Review of facility policy on August 23, 2018, at 10:28 a.m. showed, "Policy: 1-05-01 ... TITLE: INFECTION CONTROL FOR DIALYSIS FACILITIES PURPOSE: To minimize the spread of infections or bloodborne pathogens in the dialysis facility environment. ... TEAMMATE/PATIENT SAFETY ... 37. Patients are encouraged to wash their hands and access extremity upon entering the treatment area prior to the initiation of dialysis"

Review of facility policy and procedure on August 23, 2018, at 10:25 a.m. showed, "Procedure: 1-04-01E ... TITLE: AV FISTULA OR GRAFT CANNULATION ... Procedure 1. Have patient wash access site with appropriate antimicrobial soap, if able."

OBS#4.1 at station 18 on August 20, 2018, at 11:09 a.m. revealed EMP5 wipe patient's access site with an antimicrobial hand wipe followed by another wipe containing 70 % isopropyl alcohol. EMP5 inserted needles into patient's access and initiated dialysis.

Interview with EMP5 and patient at time of observation confirmed patient did not wash access at sink with soap and water, and that patient was also physically able to do so. The patient noted, "I did not know I was supposed to."

OBS#4.2 at station 6 on August 21, 2018, at 10:50 a.m. revealed EMP15 wipe patient's access with antimicrobial hand wipe followed by another wipe containing 70 % isopropyl alcohol. EMP15 inserted needles into patient's access and initiated dialysis.

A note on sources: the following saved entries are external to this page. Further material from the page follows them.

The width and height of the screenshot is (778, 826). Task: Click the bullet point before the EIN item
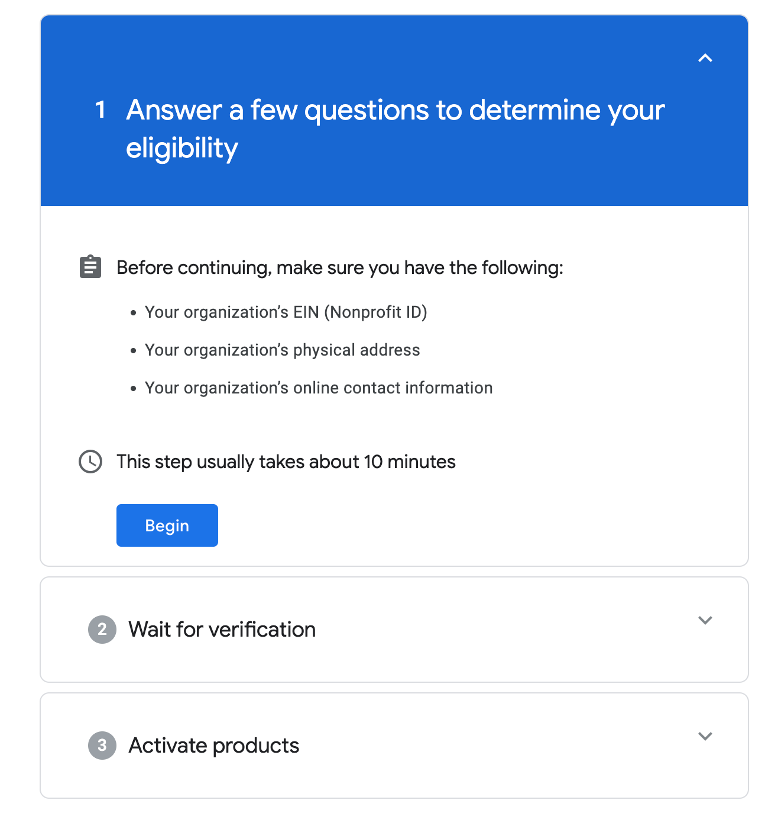pos(134,312)
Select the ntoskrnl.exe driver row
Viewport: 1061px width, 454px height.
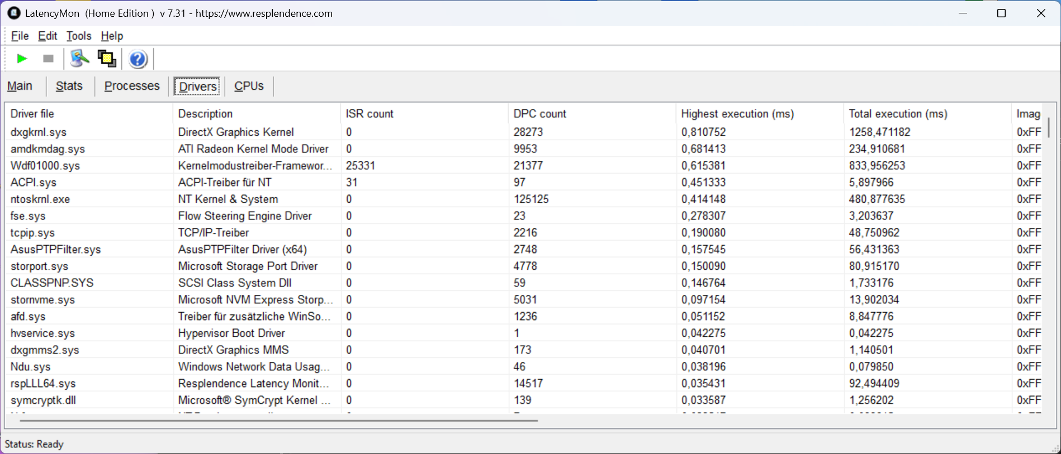pyautogui.click(x=40, y=199)
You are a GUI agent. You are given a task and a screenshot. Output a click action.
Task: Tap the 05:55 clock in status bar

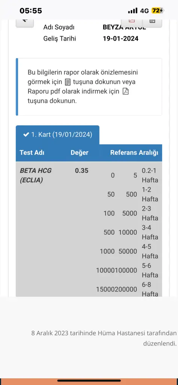tap(31, 11)
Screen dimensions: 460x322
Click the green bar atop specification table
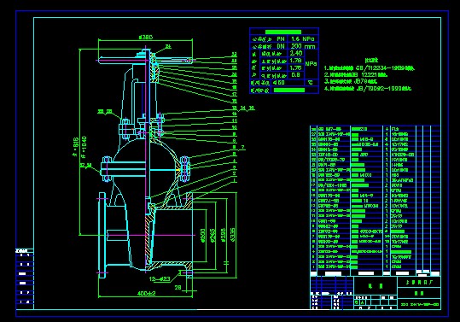point(283,32)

Interview with EMP15 at time of observation confirmed patient was physically able to wash access site at sink with soap and water, "He is [able to wash access at sink] but he has a language barrier." Interview with EMP19 on August 22, 2018, at approximately 2:47 p.m. confirmed patient has a daughter who is available to interpret for the patient.

On August 21, 2018, at 11:15 a.m. surveyor observed a patient at facility sink attempting to wash his access. Patient (CR11) was unfamiliar with how to wash his access, and was unable to operate the sink's faucet (motion actuated), soap dispenser, or retrieve hand drying towels. Interview with the patient at time of observation confirmed he has never washed his access with soap and water at the sink.

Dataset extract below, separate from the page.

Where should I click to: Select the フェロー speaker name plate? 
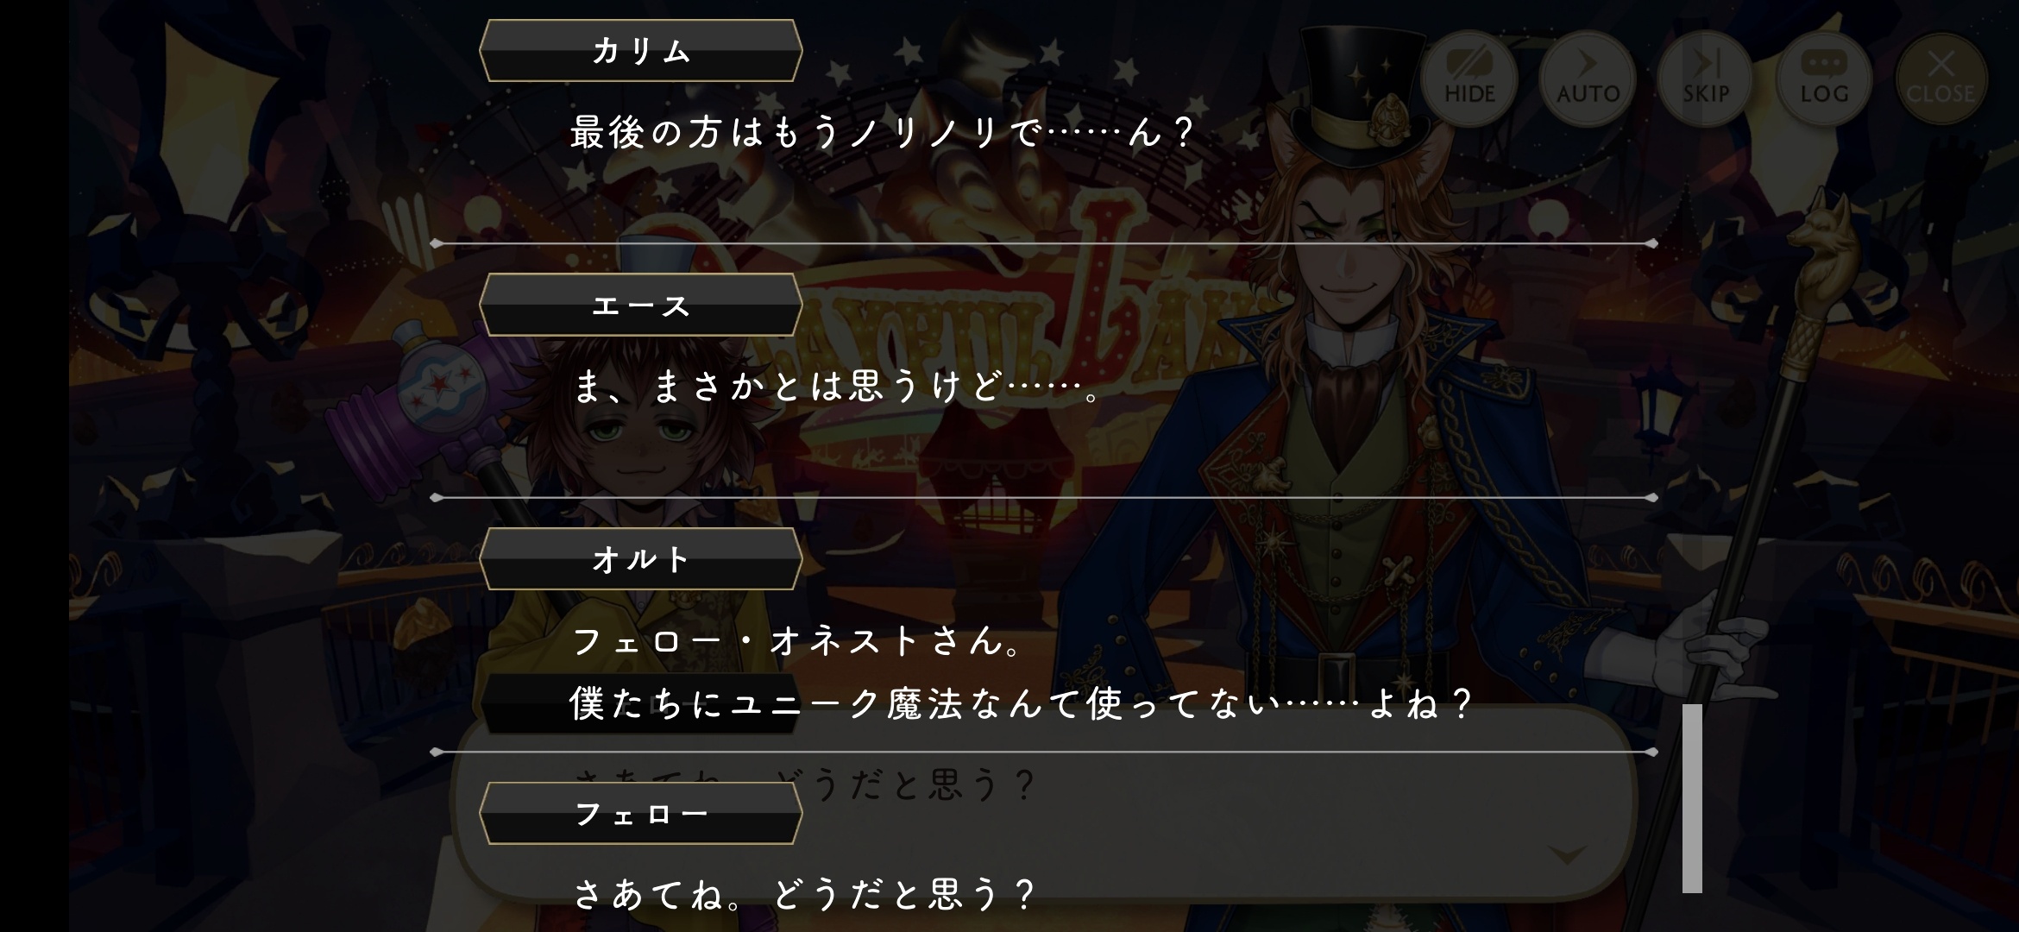click(641, 813)
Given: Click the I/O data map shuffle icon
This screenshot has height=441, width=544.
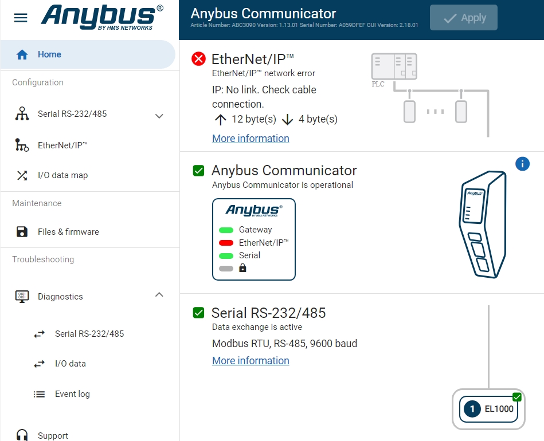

Review of CR11 on August 22, 2018, at 2:47 p.m. showed, "Patient Infection Control Information Sheet" signed by the patient on 10/10/2017. Review of the sheet revealed, "Washing your access before your treatment--Your access must be clean before we place the needles directly into your blood stream." Review of "TIPS to keep your Vascular Access in TOP shape!" showed, "Wash your Vascular Access extremity (arm, leg, etc) before each dialysis treatment." Patient was admitted to facility on 6/19/2015.














Plan of Correction:

Direct patient care TM will receive an in-service by 9/7/2018 by the GFA on Policy 1-04-01 Arteriovenous Fistula (AVF) and Arteriovenous Graft (AVG) Vascular Access Care and Policy 1-05-01 Infection Control for Dialysis Facilities with focus on reduction of risk of infection and encourage patients to wash access extremity with soap and water upon arrival for dialysis, if able. An in-service form to be completed as evidence of attendance. Patient having AVF or AVG will be provided education sheet titled" Infection Risks" with specific focus education on Always Wash your access just before your dialysis to be completed by 9/30/2018. An education sheet will provide documentation of patient education. The FA or designee will audit AVG/AVF patient chart for compliance of patient education by 9/30/2018. Audit will take place weekly for eight (8) weeks and then monthly during Clean Sweep audits to verify patients wash their access prior to treatment and TMs perform verification of patient washing access prior to treatment initiation. Audit results will be reviewed with the TMs during homeroom meetings and with the Medical Director monthly during FHM-QAPI with supporting documentation included in the meeting minutes. The Governing Body will review the FHM-QAPI minutes to ensure minutes reflect, action plans initiated, evaluated for effectiveness, new plans developed as applicable. Once compliance is achieved, plan of correction will be monitored during GB meetings at a minimum of quarterly. This plan of correction will also be followed in FHM-QAPI and the FA will report progress, as well as any barriers to maintaining compliance, with supporting documentation included in the meeting minutes. The FA is responsible for compliance with this plan of correction.